Second, and analogously to hypothesis 1, we hypothesized a positive impact of the first and even a greater impact of the second visual aid on pupils’ appreciation for the realistic response when confronted with both the realistic and the non-realistic response alternative in part 2 (hypothesis 2). More specifically, we first expected that, compared to the RI condition, more pupils in the RI+ condition would choose the RR as the better alternative, and even still more would do so in the RI++ condition (prediction 2a). However, we decided to test hypothesis 2 also for a specific and particularly interesting subset of trials, namely those trials wherein the pupil had reacted with a NR during the first part of the study. So, we further predicted that, for the trials being solved with a NR in part 1 of the study, the RI+ condition would yield more choices for the RR alternative than the RI condition and that even more RRs would be selected in the RI++ condition (prediction 2b).
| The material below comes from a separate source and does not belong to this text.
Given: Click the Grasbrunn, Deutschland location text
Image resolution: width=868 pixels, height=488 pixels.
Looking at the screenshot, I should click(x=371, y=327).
If we would observe this positive effect of the RI+ and RI++ manipulation for this particular subgroup of trials wherein the P-item had initially been solved non-realistically, it would support the claim that the two visual aids may bear a positive impact on pupils’ appreciation for the RR, without necessarily manifesting themselves also in pupils’ own actual response behaviour (as assessed in part 1 of the study).
Lastly, we hypothesized that there would be a positive effect of the two visual aids on pupils’ experienced helpfulness of the illustrations (hypothesis 3). It was expected that, because of the addition of a specific element in the illustration that made the realistic modelling complexity more apparent in the RI+ condition, and because of the additional cueing of this element by means of highlighting it in the RI++ condition, more pupils in the RI+ condition and even more in the RI++ condition would report that the illustrations were helpful to solve the items, as compared to the RI condition (prediction 3).
Method
Participants
Participants were 288 upper elementary school pupils (girls = 134, boys = 154) between 9 and 12 years old (M = 10.67, SD = 0.67) from the 5th and 6th grade. These pupils, coming from 16 classes from four different schools, were within each class randomly assigned to one of the three conditions (the RI condition, the RI+ condition, or the RI++ condition). In RI condition were 91 pupils (girls = 43, boys = 48), in the RI+ condition 100 pupils (girls = 47, boys = 53) and in the RI++ condition 97 pupils (girls = 44, boys = 53).
Material and procedure
As explained before, all pupils were presented with seven P-items in a paper-and-pencil task. These problems were presented together with illustrations that, depending on the condition, represented the global situation of the problem (RI condition), the global situation of the problem but with the realistic modelling complexity being made more apparent by adding a specific element (RI+ condition) or the situation of the problem with that added element being cued by means of highlighting it (RI++ condition). In part 1 of the study, pupils had to solve the seven P-items individually. In part 2, pupils received the same P-items and the accompanying illustrations together with two possible reactions, a RR and a NR, from which they had to indicate which alternative was better and why. At the end of part 2, they also had to answer a general question about the helpfulness of the illustrations.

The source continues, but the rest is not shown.